I thanked them for the conversation and got back on the road. After driving a few miles I noticed a man sitting to my right.

“Who are you,” I said.

“Well, Jim Bowie,” he announced, as if I should have already known.

I told him he looked great for being dead as long as he had been. Then I asked why he was in my car.

“I can’t believe that place,” he exclaimed, disregarding my question. “I don’t even like their food. If they were going to name a restaurant after me, why couldn’t it have been Italian, or sushi or something other than what they have?”

“But, you’re dead, Jim. What do you care?” I asked. “Besides, the whole town is pretty much named after you.”

“That’s another thing,” he said in frustration. “Where does some struggling-for-re-election politician get off naming a city in the middle of nowhere after me just because he wants to show off his zeal for Texas. Sam Houston got a big city and a college; all I got was this little 5,400 person town on the way to Wichita Falls.”
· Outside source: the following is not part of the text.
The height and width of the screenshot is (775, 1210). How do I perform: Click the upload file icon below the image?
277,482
“And a restaurant,” I added.

Jim didn’t listen, though; he was acting pretty ungrateful so I ignored his talk about all his heroics the rest of the trip.

After I got home and slept some, Jim Bowie was gone. I began to think maybe I had imagined the whole thing. Regardless, I started thinking about what Jim had said. It wasn’t his fault, or even his idea, that all that stuff was named after him. Nobody ever asked for his approval.
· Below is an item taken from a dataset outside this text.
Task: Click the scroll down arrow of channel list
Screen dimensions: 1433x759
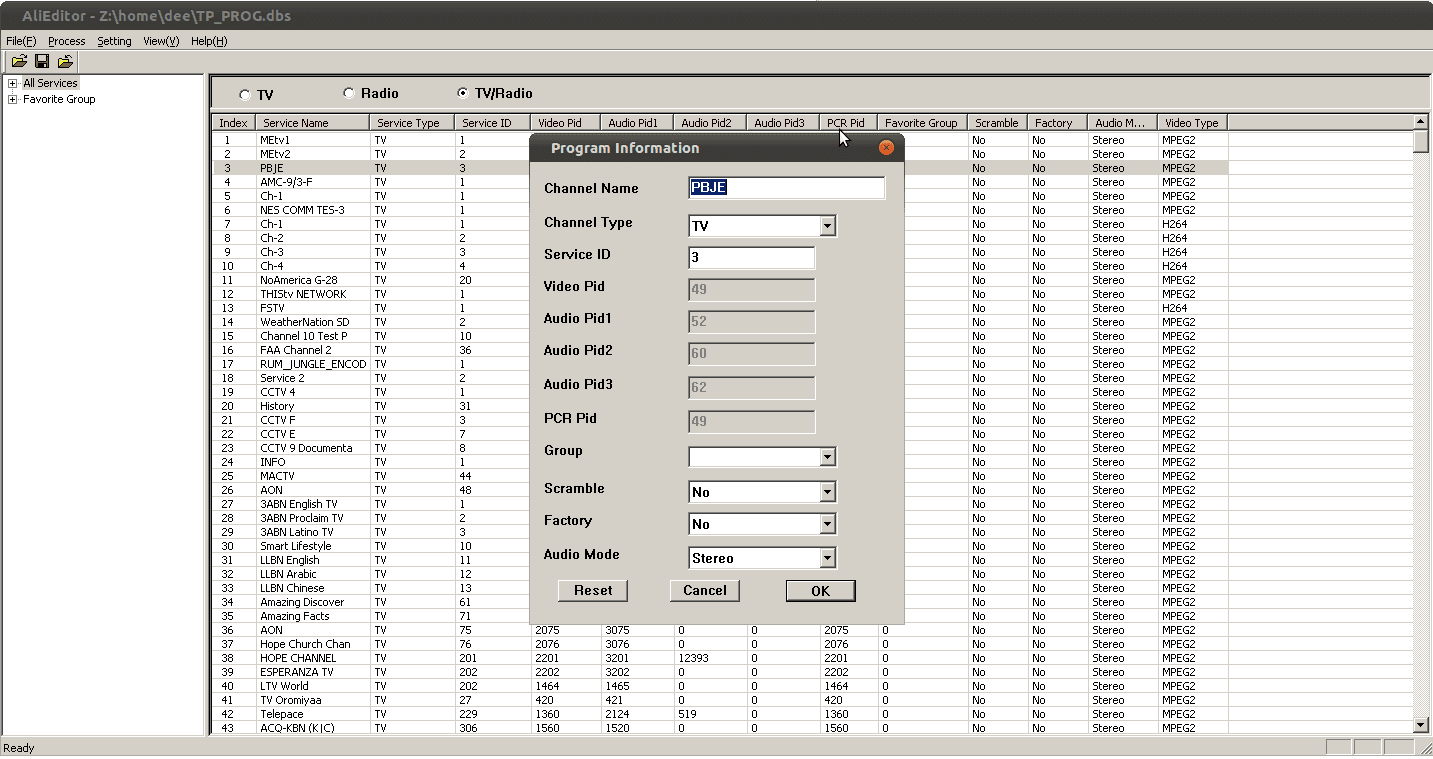Action: point(1421,725)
I started thinking about heaven after that. I heard Mercy Me do a cover of U2’s “Where the Streets Have No Name” a few years ago and the lead singer, Bart, said it was his favorite song about heaven. He said in heaven, we won’t have buildings, highways, states and monuments named after people because none of that will matter.

That comment made perfect sense after my visit to Jim Bowie Restaurant. Very few in the restaurant could recollect any information about the man their town was named after, and the one who could changed the subject within seconds.

Then I started thinking about the Bible; and more specifically, Solomon. Solomon was a man who possibly had more money than Bill Gates, more real estate than Donald Trump and better bloodlines than anyone.

Many Biblical scholars believe he closed his writing career by penning the book of Ecclesiastes. I am not an expert by any means, but I do stand on that side of the argument. And if this is so, then the “book of wisdom” provides an interesting light on fame and money.

The author says, “I denied myself nothing my eyes desired; I refused my heart no pleasure. My heart took delight in all my work, and this was the reward for all my labor. Yet when I surveyed all that my hands had done and what I had toiled to achieve, everything was meaningless, a chasing after the wind; nothing was gained under the sun” (Ecclesiastes 2:10-11, TNIV). In summary, all that he had worked for and achieved eventually would vanish to nothing, and he was aware of that.

Just a chapter before he humbly took a shot at his own status by writing, “What has been will be again, what has been done will be done again; there is nothing new under the sun” (Ecclesiastes 1:9, TNIV).

I would have liked to have shot the breeze or caught a ballgame with Solomon, because he was a man who had life figured out. He knew that it would end someday, and he would be forgotten. He knew that finding satisfaction in God was the only happiness he would ever find, and that sex, riches and popularity meant nothing in the grand scheme of life.

While on earth we drive on freeways named after presidents, live on streets bearing the names of inventors and our feet trample on the stars of famed celebrities in Hollywood, yet it is “meaningless,” as Solomon repetitively stated in Ecclesiastes; “a chasing after the wind.”

My imaginary friend, Jim Bowie, had gotten caught up in his fame and had lost track of what was important. I’ve been just as guilty in my every day life throughout much of my existence, and I imagine most others could say the same.

Just think: someday the streets will have no names and none of that endless chasing will matter.